--- Exercise directions ---
Can you arrange the entries from the line with "How do I perform: Open" to the line with "click(47, 570)" as a JSON list of strings, one string per line, with blank lines and pictures left out?

* start Given data *

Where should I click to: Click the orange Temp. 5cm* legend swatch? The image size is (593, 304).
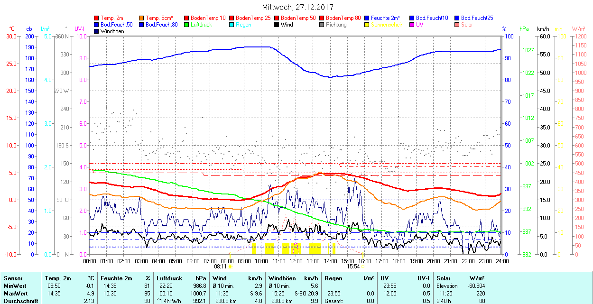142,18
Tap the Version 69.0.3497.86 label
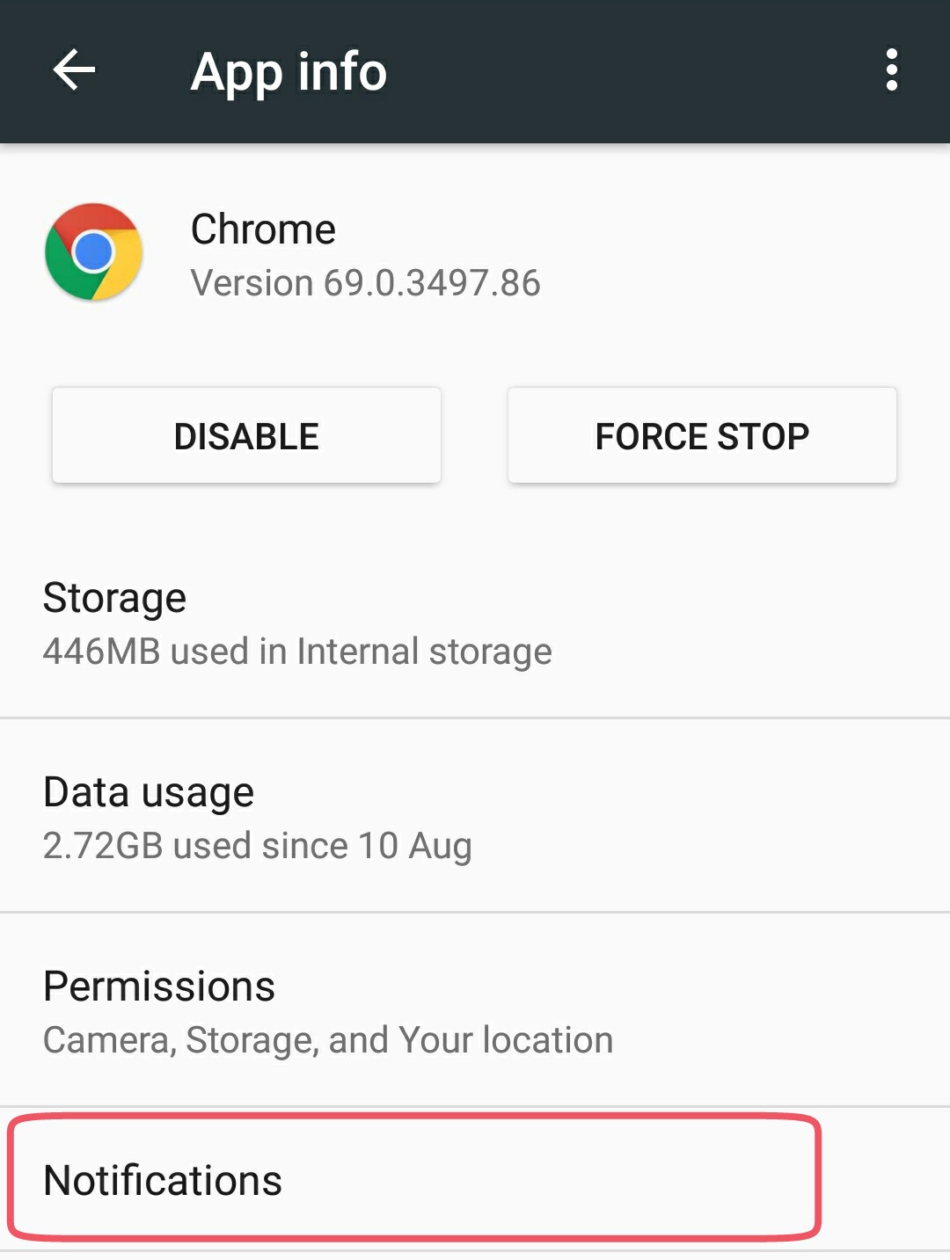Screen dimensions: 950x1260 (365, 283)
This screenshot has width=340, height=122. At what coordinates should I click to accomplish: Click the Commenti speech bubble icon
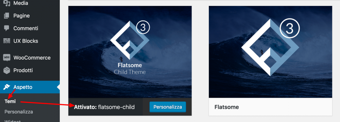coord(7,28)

* end Given data *
* start Given data *

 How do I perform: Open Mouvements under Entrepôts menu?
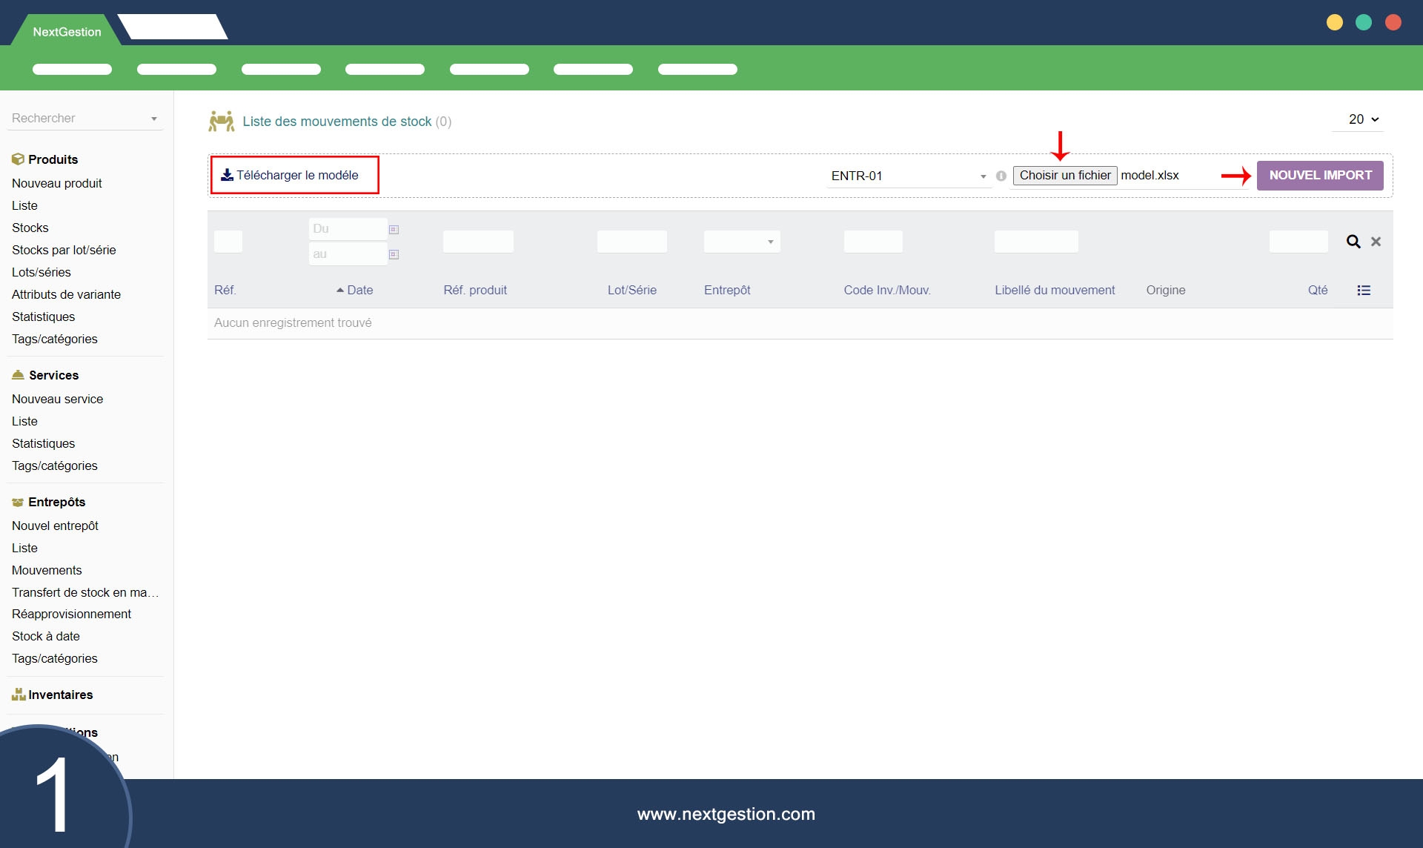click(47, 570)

* end Given data *

--- Response to the exercise ---
[
  " How do I perform: Open Mouvements under Entrepôts menu?",
  "click(47, 570)"
]